乳腺癌发生发展与肿瘤血管生成的相关性分析

Relevance of tumor angiogenesis in occurrence and development of breast cancer

目的探讨血管内皮生长因子（VEGF）与乳腺癌发生发展及血管生成之间的相关性。方法采用免疫组化染色法（SP法）分别检测88例乳腺浸润性导管癌、25例乳腺原位癌、15例乳腺不典型增生和100例乳腺良性病变患者术后标本中VEGF的表达水平及微血管密度（MVD）值。结果乳腺良性病变、乳腺不典型增生、乳腺原位癌和乳腺癌标本中VEGF阳性率分别为22．0％（22／100）、33．3％（5／15）、56．0％（14／25）和70．5％（62／88），乳腺良性病变组最低，乳腺癌组最高，4组VEGF表达水平呈依次升高趋势（P=0．000）；乳腺癌组中淋巴结转移阳性组VEGF表达水平高于未转移组（P=0．015），VEGF在Ⅱb期＋Ⅲ期组中表达水平高于Ⅰ期＋Ⅱa期组（P=0．006），C—erbB-2阳性组中VEGF表达水平高于阴性组（P=0．016），随着癌组织学分级的升高VEGF表达水平也呈逐渐升高趋势（P=0．017）；乳腺良性病变、乳腺不典型增生、乳腺原位癌和乳腺癌标本中MVD值（个）分别为14±4、18±4、20±6和23±15，良性病变组中MVD值最低，乳腺癌组中MVD值最高，4组MVD值呈逐步升高趋势（P=0．000），其中在乳腺癌组中发现随着癌组织学分级的升高MVD值也呈现出逐渐增加趋势（P=0．006）；在VEGF阳性组中MVD值高于VEGF阴性组（P=0．000），乳腺癌组中随着VEGF表达水平的升高MVD值也呈现出逐渐增加趋势（P=0．000）。结论VEGF在乳腺浸润性导管癌的肿瘤血管生成及转移过程中可能发挥重要的调控作用。VEGF和MVD值可作为反映乳腺癌生物学行为的指标之一。VEGF可能与乳腺癌的发生发展有关。以VEGF为靶点的抗血管生成治疗策略有望成为治疗C—erbB-2阳性患者的一条新的途径。

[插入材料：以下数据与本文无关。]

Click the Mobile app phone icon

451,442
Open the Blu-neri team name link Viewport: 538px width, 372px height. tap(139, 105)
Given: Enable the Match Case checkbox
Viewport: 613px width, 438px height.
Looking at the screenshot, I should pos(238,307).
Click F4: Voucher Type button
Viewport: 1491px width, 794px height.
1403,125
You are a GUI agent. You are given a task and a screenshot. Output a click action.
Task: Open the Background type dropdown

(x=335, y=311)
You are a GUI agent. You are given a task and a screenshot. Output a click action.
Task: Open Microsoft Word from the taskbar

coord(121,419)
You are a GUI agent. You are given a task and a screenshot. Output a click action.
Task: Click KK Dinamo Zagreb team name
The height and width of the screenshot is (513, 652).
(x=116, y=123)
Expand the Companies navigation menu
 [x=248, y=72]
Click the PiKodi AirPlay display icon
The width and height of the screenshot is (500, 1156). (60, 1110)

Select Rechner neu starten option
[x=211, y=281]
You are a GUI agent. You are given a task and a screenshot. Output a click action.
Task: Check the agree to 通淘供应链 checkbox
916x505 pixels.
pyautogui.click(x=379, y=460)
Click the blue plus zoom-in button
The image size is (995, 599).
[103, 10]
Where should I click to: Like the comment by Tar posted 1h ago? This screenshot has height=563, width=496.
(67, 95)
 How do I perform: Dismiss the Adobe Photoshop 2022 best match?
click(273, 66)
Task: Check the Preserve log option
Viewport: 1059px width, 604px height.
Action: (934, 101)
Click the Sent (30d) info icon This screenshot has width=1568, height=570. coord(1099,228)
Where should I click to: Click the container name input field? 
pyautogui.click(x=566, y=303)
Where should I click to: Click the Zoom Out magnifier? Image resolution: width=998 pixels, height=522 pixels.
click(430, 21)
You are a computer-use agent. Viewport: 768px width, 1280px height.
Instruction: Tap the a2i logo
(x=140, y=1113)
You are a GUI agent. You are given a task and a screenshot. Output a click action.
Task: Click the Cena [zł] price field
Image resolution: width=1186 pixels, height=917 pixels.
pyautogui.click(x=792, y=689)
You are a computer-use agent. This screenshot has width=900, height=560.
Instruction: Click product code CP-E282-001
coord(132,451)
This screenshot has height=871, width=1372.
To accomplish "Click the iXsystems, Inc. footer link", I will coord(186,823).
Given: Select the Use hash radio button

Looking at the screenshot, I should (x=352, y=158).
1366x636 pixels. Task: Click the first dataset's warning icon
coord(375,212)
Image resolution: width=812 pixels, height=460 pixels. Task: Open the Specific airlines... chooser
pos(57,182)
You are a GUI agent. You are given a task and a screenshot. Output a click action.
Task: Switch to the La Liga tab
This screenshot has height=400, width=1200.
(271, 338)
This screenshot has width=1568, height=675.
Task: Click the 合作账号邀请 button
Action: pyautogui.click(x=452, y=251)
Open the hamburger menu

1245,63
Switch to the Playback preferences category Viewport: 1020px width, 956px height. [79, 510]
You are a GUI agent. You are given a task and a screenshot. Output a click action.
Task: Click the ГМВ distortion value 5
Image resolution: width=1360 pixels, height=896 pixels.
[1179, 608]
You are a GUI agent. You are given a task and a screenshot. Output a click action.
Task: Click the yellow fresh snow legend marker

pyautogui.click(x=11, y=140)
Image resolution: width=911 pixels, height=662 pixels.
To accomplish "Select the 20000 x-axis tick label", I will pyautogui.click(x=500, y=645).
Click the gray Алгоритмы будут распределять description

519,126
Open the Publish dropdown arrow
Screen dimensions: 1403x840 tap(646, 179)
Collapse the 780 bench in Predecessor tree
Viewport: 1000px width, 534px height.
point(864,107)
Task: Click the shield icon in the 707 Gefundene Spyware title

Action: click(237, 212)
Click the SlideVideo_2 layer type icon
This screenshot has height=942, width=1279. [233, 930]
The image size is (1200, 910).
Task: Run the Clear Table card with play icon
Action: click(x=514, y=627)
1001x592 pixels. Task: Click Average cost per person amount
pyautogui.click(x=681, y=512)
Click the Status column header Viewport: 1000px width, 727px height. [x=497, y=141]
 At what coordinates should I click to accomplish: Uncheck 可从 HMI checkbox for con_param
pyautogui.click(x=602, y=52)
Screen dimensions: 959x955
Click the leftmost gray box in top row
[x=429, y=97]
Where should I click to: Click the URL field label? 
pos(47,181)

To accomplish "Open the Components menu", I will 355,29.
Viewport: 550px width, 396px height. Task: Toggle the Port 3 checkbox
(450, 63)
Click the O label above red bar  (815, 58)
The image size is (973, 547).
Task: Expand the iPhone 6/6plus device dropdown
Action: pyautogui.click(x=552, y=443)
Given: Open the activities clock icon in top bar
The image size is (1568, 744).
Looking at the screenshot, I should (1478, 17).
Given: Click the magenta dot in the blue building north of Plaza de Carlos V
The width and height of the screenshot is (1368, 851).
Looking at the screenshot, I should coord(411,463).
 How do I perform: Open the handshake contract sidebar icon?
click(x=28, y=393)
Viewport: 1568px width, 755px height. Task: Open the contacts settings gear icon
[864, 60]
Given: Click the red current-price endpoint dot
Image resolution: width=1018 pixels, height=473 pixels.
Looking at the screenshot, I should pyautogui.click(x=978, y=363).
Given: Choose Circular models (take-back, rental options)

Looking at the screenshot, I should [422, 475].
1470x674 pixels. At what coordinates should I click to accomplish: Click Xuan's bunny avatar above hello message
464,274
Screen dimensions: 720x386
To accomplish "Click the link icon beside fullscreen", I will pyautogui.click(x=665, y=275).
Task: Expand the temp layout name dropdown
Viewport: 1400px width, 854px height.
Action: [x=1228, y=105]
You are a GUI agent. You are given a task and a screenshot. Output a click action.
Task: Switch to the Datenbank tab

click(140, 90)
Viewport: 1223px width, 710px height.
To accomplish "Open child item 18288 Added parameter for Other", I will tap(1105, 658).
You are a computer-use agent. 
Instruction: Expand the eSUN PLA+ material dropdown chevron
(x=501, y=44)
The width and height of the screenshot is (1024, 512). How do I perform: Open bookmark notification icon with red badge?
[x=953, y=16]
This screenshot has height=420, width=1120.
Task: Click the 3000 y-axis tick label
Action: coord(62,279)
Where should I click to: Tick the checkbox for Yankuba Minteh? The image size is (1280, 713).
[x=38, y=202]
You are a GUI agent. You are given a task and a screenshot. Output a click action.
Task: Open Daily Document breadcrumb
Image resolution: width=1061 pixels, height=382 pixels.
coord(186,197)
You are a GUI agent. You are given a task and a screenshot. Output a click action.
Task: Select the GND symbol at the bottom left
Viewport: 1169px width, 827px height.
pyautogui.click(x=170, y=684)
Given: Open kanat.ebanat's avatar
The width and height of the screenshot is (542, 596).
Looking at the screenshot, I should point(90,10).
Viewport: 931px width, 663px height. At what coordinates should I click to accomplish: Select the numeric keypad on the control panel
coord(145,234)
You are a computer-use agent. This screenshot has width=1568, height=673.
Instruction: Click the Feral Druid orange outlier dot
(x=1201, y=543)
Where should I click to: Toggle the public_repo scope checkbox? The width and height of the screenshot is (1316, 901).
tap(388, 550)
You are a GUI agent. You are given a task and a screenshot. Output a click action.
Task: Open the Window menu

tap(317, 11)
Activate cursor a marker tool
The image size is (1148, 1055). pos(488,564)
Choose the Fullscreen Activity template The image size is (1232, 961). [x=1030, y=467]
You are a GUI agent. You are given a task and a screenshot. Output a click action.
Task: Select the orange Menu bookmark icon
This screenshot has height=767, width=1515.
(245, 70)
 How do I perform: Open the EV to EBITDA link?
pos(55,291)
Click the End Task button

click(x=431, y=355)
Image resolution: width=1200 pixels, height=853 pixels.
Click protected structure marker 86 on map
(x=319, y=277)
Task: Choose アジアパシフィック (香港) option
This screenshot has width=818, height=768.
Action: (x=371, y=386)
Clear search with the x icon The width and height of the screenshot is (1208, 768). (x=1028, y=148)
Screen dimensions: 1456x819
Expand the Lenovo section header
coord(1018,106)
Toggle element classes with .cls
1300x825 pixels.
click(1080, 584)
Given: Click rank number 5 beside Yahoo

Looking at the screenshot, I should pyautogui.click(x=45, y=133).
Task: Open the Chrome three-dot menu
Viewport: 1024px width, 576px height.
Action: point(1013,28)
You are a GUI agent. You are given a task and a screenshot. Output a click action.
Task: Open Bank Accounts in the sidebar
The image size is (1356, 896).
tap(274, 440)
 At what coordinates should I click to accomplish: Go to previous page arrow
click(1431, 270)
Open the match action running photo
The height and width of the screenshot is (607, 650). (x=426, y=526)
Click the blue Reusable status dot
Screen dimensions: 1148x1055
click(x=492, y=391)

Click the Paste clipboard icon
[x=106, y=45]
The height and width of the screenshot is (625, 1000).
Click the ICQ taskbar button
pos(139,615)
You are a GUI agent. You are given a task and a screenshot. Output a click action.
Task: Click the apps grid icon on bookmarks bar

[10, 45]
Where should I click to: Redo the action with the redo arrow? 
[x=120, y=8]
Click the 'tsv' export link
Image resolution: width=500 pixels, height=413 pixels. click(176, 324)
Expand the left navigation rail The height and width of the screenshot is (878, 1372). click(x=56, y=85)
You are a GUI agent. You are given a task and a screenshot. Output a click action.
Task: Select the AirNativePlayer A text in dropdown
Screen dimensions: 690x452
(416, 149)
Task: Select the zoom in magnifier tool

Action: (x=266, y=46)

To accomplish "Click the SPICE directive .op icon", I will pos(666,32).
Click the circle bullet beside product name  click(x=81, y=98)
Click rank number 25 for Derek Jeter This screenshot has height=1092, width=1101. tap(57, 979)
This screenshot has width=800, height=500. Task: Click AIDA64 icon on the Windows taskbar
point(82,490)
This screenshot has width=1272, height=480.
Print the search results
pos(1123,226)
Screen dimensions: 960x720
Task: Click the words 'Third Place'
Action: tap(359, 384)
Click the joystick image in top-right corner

Objective To detect the differential expression of vascular endothelial growth factor （VEGF） and microvessel density （MVD） count in benign and malignant breast lesions to clarify the correlation of VEGF expression with the occurrence and progression of breast cancer and angiogenesis. Methods Immunohistochemistry （SP method） was used to examine the expression of VEGF and MVD count in 88 intra-operatively harvested samples of invasive ductal breast carcinoma, 25 samples of breast carcinoma in situ, 15 samples of atypical breast hyperplasia and 100 samples of benign breast lesions obtained. Results The positive rate of VEGF in invasive ductal breast carcinoma group was 70. 5% and it was significantly higher than those of benign breast lesions, atypical breast hyperplasia and breast carcinoma in situ groups （ 22. 0%, 33.3% and 56. 0% respectively, P = 0. 000）. The positive rate of VEGF with lymph node metastasis was higher than that without lymph node metastasis （ P = 0. 015 ）. The positive rate of VEGF in Stages Ⅱ b- Ⅲ was higher than that in Stages Ⅰ - Ⅱ a （ P = 0. 006）. The positive rate of VEGF in C-erbB-2 positive group was higher than that in C-erbB-2 negative group （ P = 0. 016 ） . An elevated expression of VEGF was observed as the tissue differentiation degree increased （ P = 0. 017 ）. The MVD value of invasive ductal breast carcinoma group was 23 ± 15 and it was significantly higher than those of benign breast lesions, atypical breast hyperplasia and breast carcinoma in situ groups （ 14 ± 4, 18 ±4 and 20 ± 6 respectively, P = 0. 000）. In invasive ductal breast carcinoma group, a significant higher MVD value was observed as the tissue differentiation degree increased （P =0. 006）. The MVD value in VEGF positive group was higher than that in VEGF negative group （P =0. 000）. In invasive ductal breast carcinoma, the MVD count increased significantly with the elevated expression of VEGF （ P = 0. 000 ）. Conclusion In invasive duetal breast carcinoma, angiogenesis and metastasis are mediated mainly by VEGF. The expressions of VEGF and MVD may be two of reference predictors for biological behaviors of breast carcinoma. The occurrence and progression of breast cancer might be correlated with the expression of VEGF. The VEGF-targeting antiangiogenic therapy is expected to become a new therapeutic modality for C- erbB-2 positive patients.